Bebek hastaların uygun tedavi alacakları hastanelere yönlendirilmesi yerine, şüphelilerin tercih ettiği, örgüt adına kârlı hastanelere yatırıldığı aktarılan iddianamede, elde edilen kazancın büyük bölümünün sağlık çalışanı olan örgüt üyeleriyle paylaşıldığı ifade ediliyor.
Asıl amaç, bebeklerin sağlığının iyileştirilmesi değil, finansal kazanç sağlamak olduğu iddianamede dile getiriliyor.
CEZA İSTEMLERİ
İddianamede, sanıklar Fırat Sarı ve İlker Gönen için 10 bebeğin ölümünden dolayı “kasten öldürmenin ihmali davranışla işlenmesi”, “nitelikli dolandırıcılık” ve “suç işlemek amacıyla örgüt kurma” suçlarından 10 kez, “resmi belgede sahtecilik” suçundan 11 kez toplamda 177 yıl 6 ay ile 582 yıl 9 ay arasında hapis cezası isteniyor.
Sanık Gıyasettin Mert Özdemir ise “kasten öldürmenin ihmali davranışla işlenmesi”, “kişisel verilerin hukuka aykırı ele geçirilmesi”, “kamu kurum ve kuruluşlarının zararına dolandırıcılık”, “suç işlemek amacıyla örgüt kurma” ve “resmi belgede sahtecilik” suçlarından 180 yıl ile 589 yıl 9 ay arasında hapis cezası talep ediliyor. Benzer suçlardan 8 kadın ve 44 sanık hakkında da hapis cezaları öngörülüyor.
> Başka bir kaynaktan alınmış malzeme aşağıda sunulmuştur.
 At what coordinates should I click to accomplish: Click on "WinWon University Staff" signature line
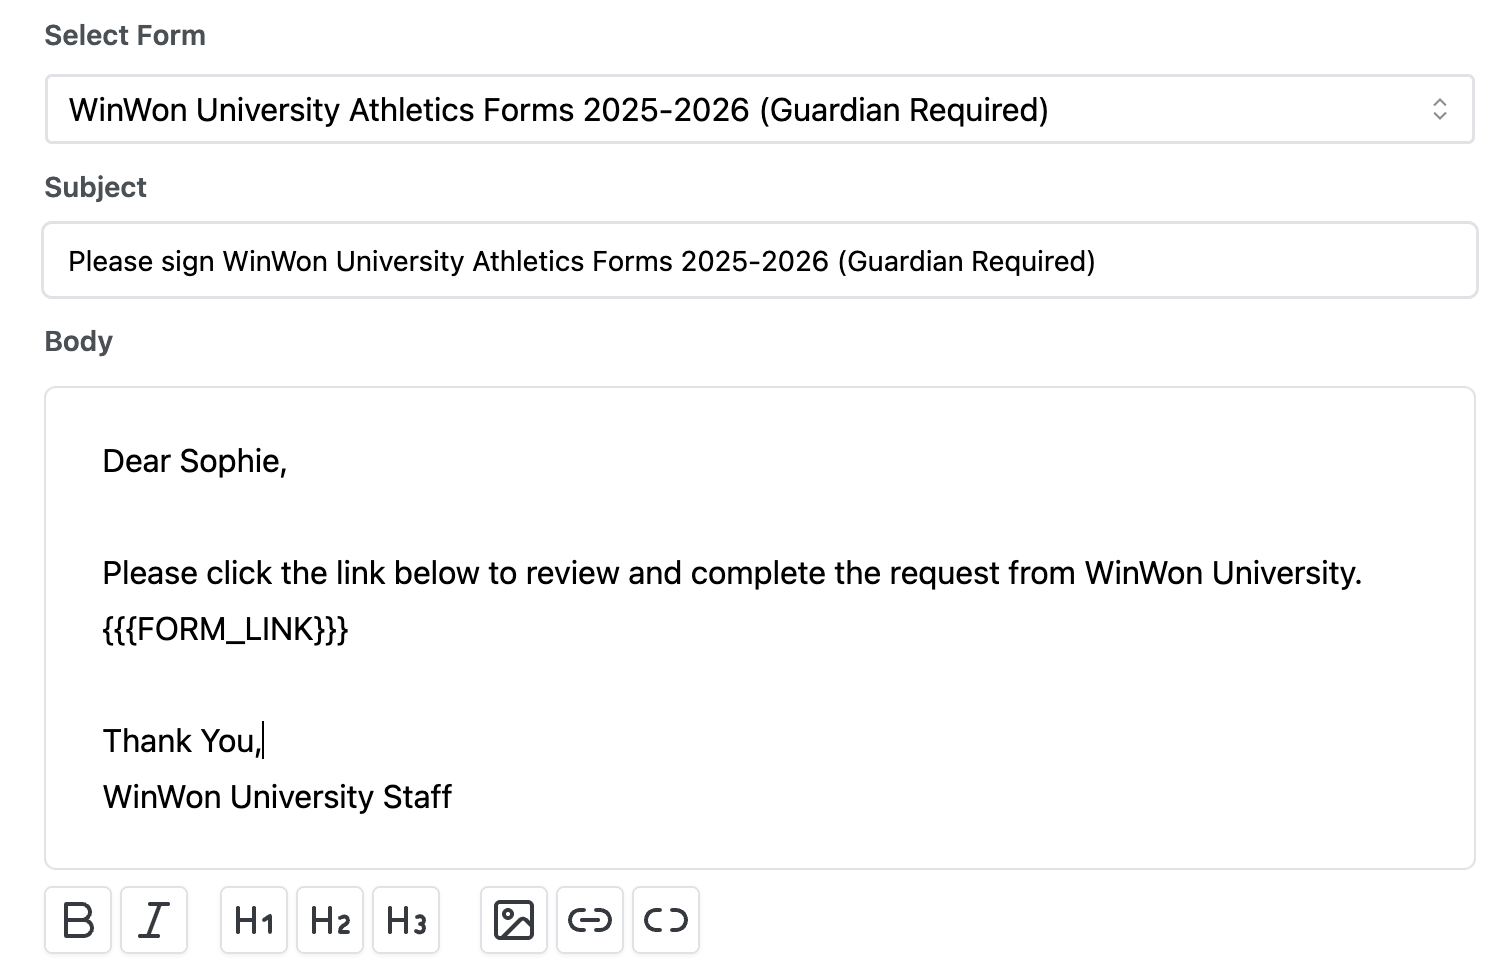pos(277,797)
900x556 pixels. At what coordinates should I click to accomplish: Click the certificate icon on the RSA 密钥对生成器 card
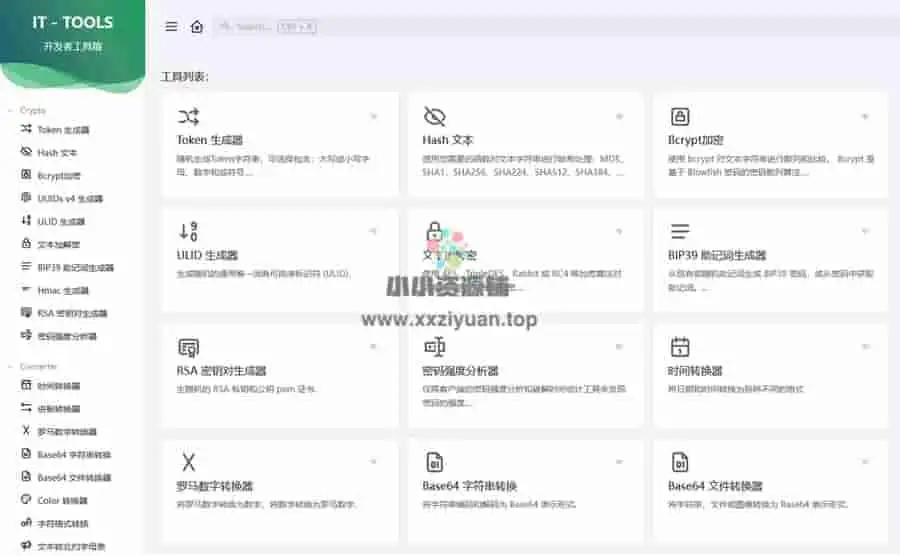pyautogui.click(x=188, y=347)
İddianamede, dolandırıcılık suçu işleyen ve maddi kazanç sağlayan sorumlu hastaneler ve şirketler için de tüzel kişilere özgü koruma tedbirlerinin uygulanması, bunların kapatılması ve mal varlıklarının el konulması talep ediliyor.
Soruşturma kapsamında İstanbul’da 9, Tekirdağ Çorlu’da 1 hastanenin ruhsatının iptal edildiği, bu hastanelerde tedavi gören bebeklerin ve hastaların ambulanslarla kamu hastanelerine sevk edildiği hatırlatılıyor.
Yenidoğan çetesine ilişkin soruşturmayı yürüten Büyükçekmece Cumhuriyet Savcısı Y.E’yi tehdit edenlerin de tutuklandığı açıklanmıştı.